▸ **Task brief**: Reproduce the whole of the data exactly.

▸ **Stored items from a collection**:
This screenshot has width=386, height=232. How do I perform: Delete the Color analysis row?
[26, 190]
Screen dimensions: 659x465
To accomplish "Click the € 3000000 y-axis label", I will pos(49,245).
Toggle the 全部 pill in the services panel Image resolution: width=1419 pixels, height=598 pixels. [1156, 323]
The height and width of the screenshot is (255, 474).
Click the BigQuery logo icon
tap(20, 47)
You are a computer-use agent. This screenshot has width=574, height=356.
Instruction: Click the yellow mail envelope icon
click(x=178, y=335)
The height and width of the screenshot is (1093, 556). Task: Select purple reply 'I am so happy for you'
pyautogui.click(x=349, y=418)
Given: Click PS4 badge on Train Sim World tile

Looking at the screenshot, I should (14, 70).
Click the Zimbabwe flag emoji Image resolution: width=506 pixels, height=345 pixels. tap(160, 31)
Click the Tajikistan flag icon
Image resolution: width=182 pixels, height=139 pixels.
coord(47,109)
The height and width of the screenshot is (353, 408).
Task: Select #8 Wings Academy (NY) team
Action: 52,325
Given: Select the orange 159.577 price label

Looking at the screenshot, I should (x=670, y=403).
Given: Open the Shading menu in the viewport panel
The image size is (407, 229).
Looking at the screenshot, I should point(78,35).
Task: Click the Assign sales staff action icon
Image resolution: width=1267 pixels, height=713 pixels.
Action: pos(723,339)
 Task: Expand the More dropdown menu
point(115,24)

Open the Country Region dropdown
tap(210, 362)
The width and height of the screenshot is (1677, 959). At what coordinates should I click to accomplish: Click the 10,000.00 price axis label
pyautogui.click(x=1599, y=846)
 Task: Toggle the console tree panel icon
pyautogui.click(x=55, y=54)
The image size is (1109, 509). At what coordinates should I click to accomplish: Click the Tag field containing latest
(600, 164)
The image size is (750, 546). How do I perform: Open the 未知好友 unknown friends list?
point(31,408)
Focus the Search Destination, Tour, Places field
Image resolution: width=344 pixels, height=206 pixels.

▸ **Exercise answer**:
This screenshot has width=386, height=232. How do I perform: Delete the Color analysis row?
[26, 190]
Screen dimensions: 659x465
To accomplish "Click the € 3000000 y-axis label", I will pos(49,245).
Toggle the 全部 pill in the services panel Image resolution: width=1419 pixels, height=598 pixels. [1156, 323]
The height and width of the screenshot is (255, 474).
Click the BigQuery logo icon
tap(20, 47)
You are a computer-use agent. This screenshot has width=574, height=356.
Instruction: Click the yellow mail envelope icon
click(x=178, y=335)
The height and width of the screenshot is (1093, 556). Task: Select purple reply 'I am so happy for you'
pyautogui.click(x=349, y=418)
Given: Click PS4 badge on Train Sim World tile

Looking at the screenshot, I should (14, 70).
Click the Zimbabwe flag emoji Image resolution: width=506 pixels, height=345 pixels. tap(160, 31)
Click the Tajikistan flag icon
Image resolution: width=182 pixels, height=139 pixels.
coord(47,109)
The height and width of the screenshot is (353, 408).
Task: Select #8 Wings Academy (NY) team
Action: 52,325
Given: Select the orange 159.577 price label

Looking at the screenshot, I should (x=670, y=403).
Given: Open the Shading menu in the viewport panel
The image size is (407, 229).
Looking at the screenshot, I should point(78,35).
Task: Click the Assign sales staff action icon
Image resolution: width=1267 pixels, height=713 pixels.
Action: pos(723,339)
 Task: Expand the More dropdown menu
point(115,24)

Open the Country Region dropdown
tap(210, 362)
The width and height of the screenshot is (1677, 959). At what coordinates should I click to accomplish: Click the 10,000.00 price axis label
pyautogui.click(x=1599, y=846)
 Task: Toggle the console tree panel icon
pyautogui.click(x=55, y=54)
The image size is (1109, 509). At what coordinates should I click to accomplish: Click the Tag field containing latest
(600, 164)
The image size is (750, 546). How do I perform: Open the 未知好友 unknown friends list?
point(31,408)
Focus the Search Destination, Tour, Places field
Image resolution: width=344 pixels, height=206 pixels.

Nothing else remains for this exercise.